- **TASK**:
Return exactly the lines of the data below, from the one that contains "This screenshot has width=1245, height=952." through the final line, and leave out every picture.

- **DATA FOR THIS TASK**:
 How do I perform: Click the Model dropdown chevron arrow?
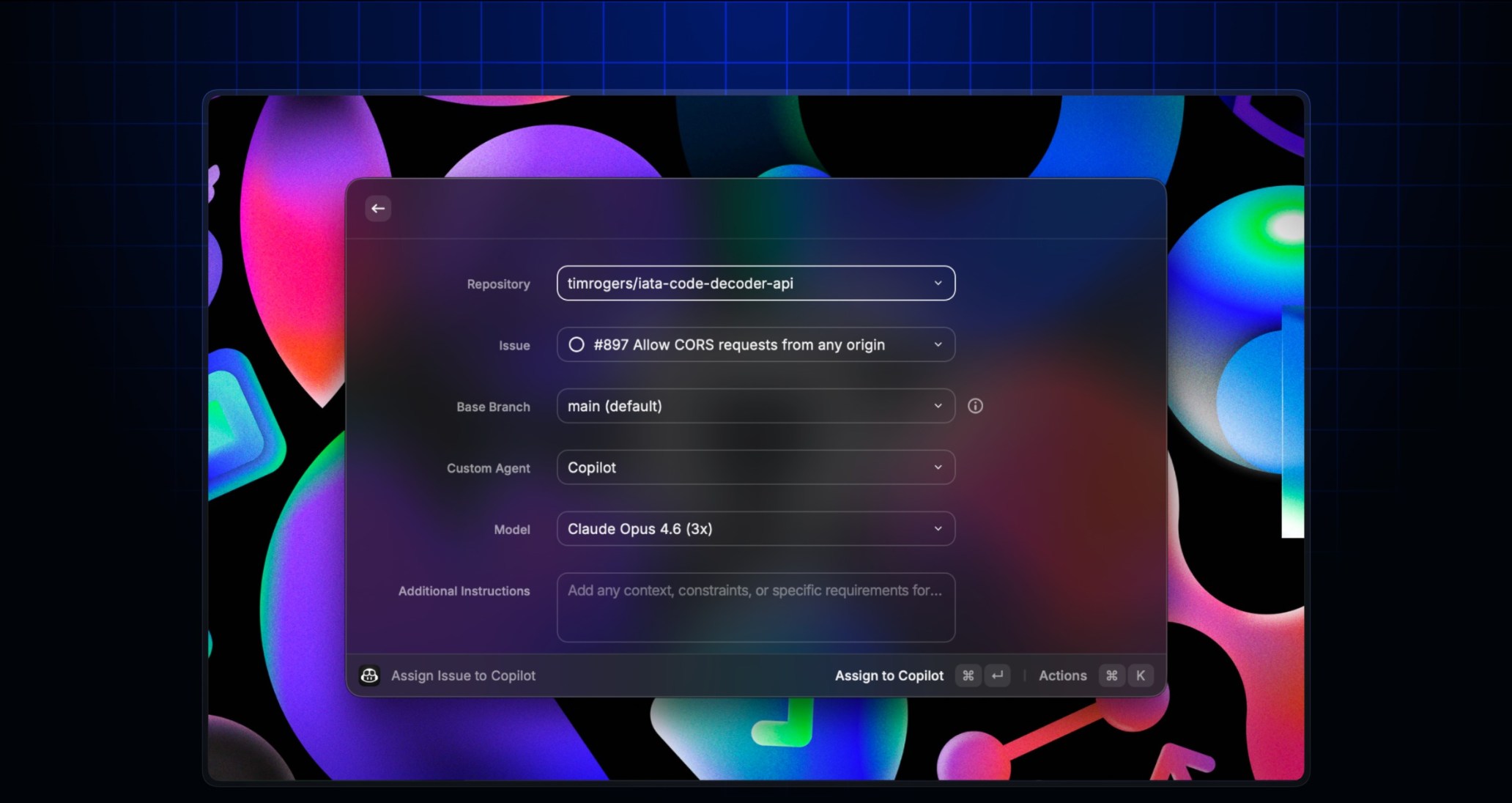(x=938, y=529)
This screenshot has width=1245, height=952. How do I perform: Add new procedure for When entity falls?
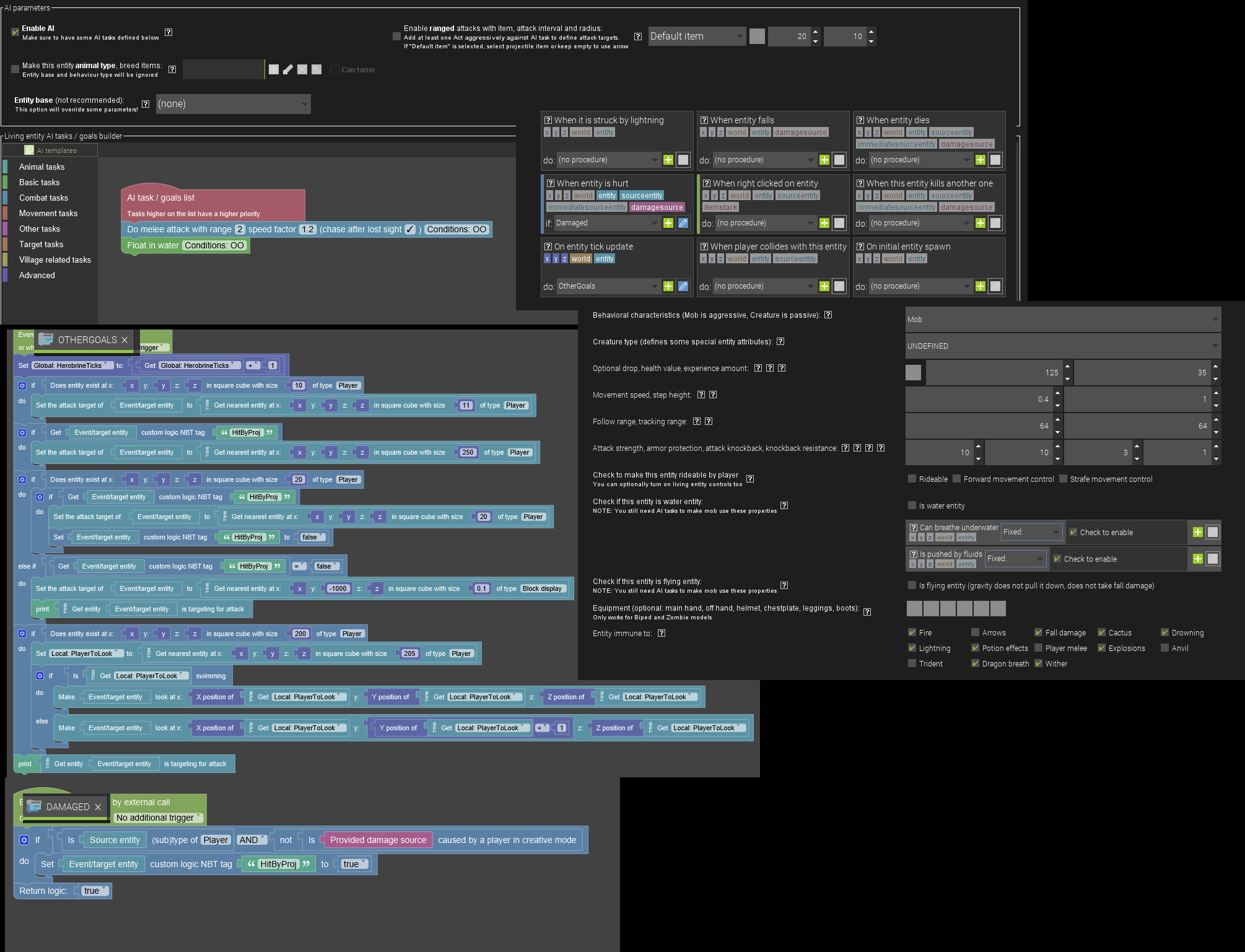(824, 160)
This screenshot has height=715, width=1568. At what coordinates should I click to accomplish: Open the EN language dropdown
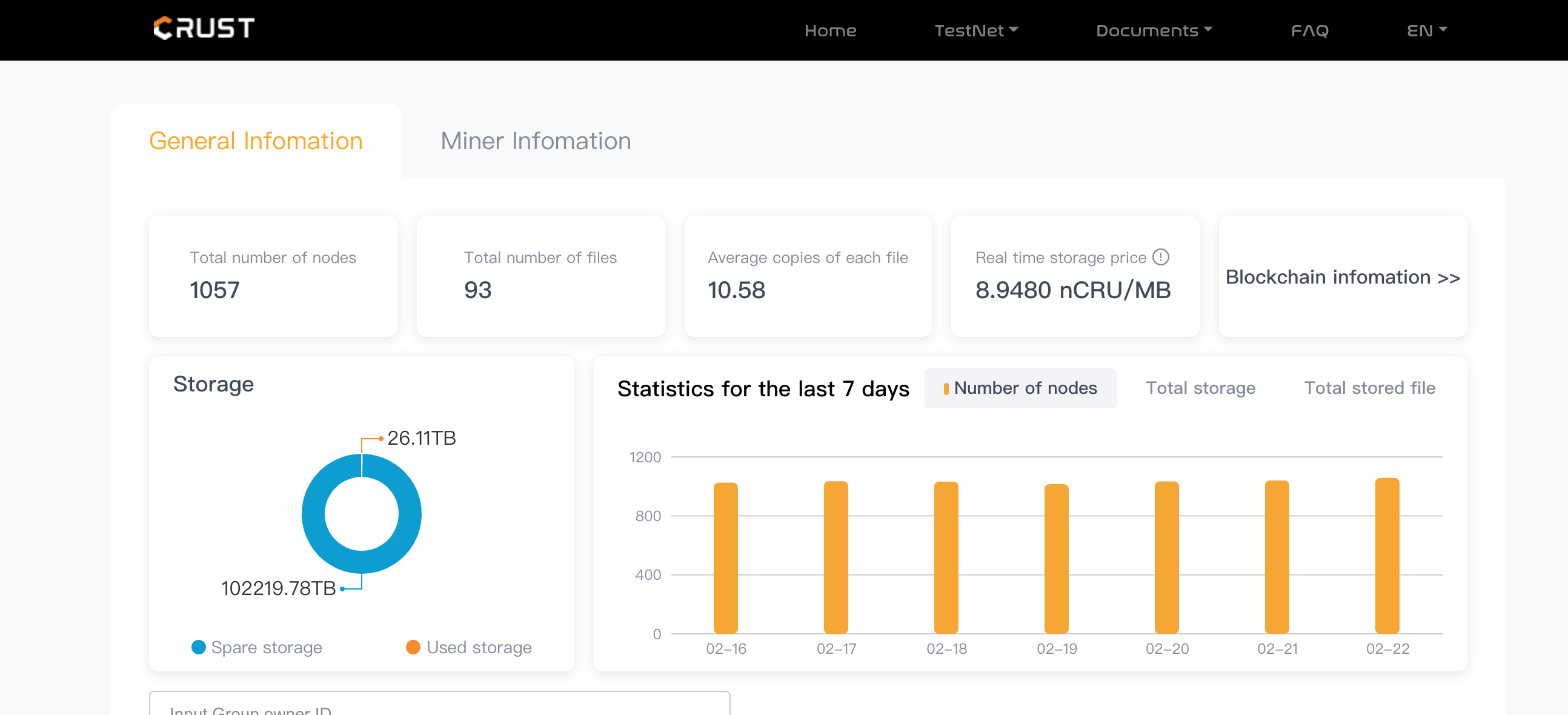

- **ANSWER TO THIS PROBLEM**:
This screenshot has width=1245, height=952. How do I perform: Add new procedure for When entity falls?
(824, 160)
This screenshot has height=715, width=1568. At what coordinates should I click to accomplish: Open the EN language dropdown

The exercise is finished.